Changement radical depuis un siècle : les objets techniques sont devenus surpuissants. Trop puissants. Nous n’avons pas le droit de rouler à plus de 130 Km/h et nous avons tous des voitures qui peuvent rouler à 180 Km/h… Nous ne pouvons pas écouter une chaîne hi-fi à plus d’une puissance de deux fois 20 watts, or combien d’entre-nous en ont qui sont capables de cracher du deux fois 60 watts, et je ne parle pas des ordinateurs que nous utilisons à 10 % de leur capacité… Cela signifie quelque chose dont nous ne maîtrisons pas encore l’impact dans notre rapport à la technique.

J.-C. Flamant (mission animation des agrobiosciences-inra) : Je me sens plus en accord finalement avec ce que vous venez de dire. J’ai été fasciné par la mise en perspective historique de toute cette évolution de la technique d’un côté, et de la science de l’autre, puis du phénomène de convergence. Mais ma manière de raisonner ces problèmes était un peu différente et vers la fin de votre propos, j’ai trouvé qu’il y avait quelque chose qui m’en rapprochait.

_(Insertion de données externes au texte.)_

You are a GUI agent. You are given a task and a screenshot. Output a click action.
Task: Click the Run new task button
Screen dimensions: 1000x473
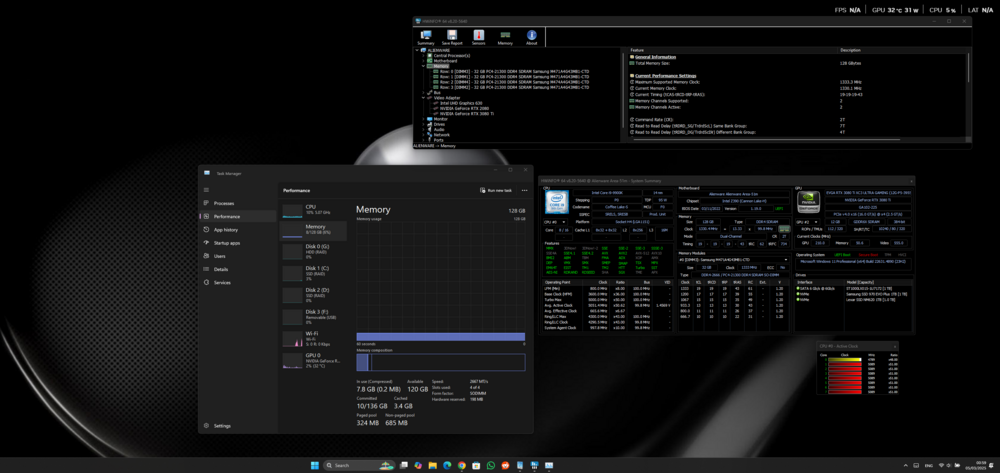coord(496,190)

En effet, j’aurais tendance à privilégier la mise en perspective l’histoire de l’humanité et l’innovation. Quelles sont ces innovations successives qui font que l’humanité se transforme, qu’un certain confort est acquis, qu’une satisfaction alimentaire est obtenue, qu’une lutte contre les éléments hostiles parvient à se développer ? Ceci s’est fait d’abord par une innovation technique qui ne devait rien à la science, puis par l’intrusion de la connaissance qui permet d’avoir des technologies plus performantes. Mais je voulais dire que dans cette affaire là, moi je n’ai jamais cru que la science allait par son induction tout transformer. Il y a toujours du bricolage et s’il y a innovation, c’est du bricolage. Cela été du bricolage sur la science et, aujourd’hui, la technologie est un bricolage à base de connaissances scientifiques, mais pas seulement avec elles. A partir de ce moment-là, ce qui peut être produit par cette conjonction du bricolage de l’imagination humaine et de la connaissance scientifique, avec des processus, des protocoles, une évaluation, etc., est pris en charge par un marché, c’est bien normal, c’est ce que vous avez dit juste à la fin, et donc par des groupes qui vont développer un profit de ce point de vue-là. Tout dépend donc de la manière dont nous allons accepter les résultats de ce bricolage qui résulte de l’imagination et de la science.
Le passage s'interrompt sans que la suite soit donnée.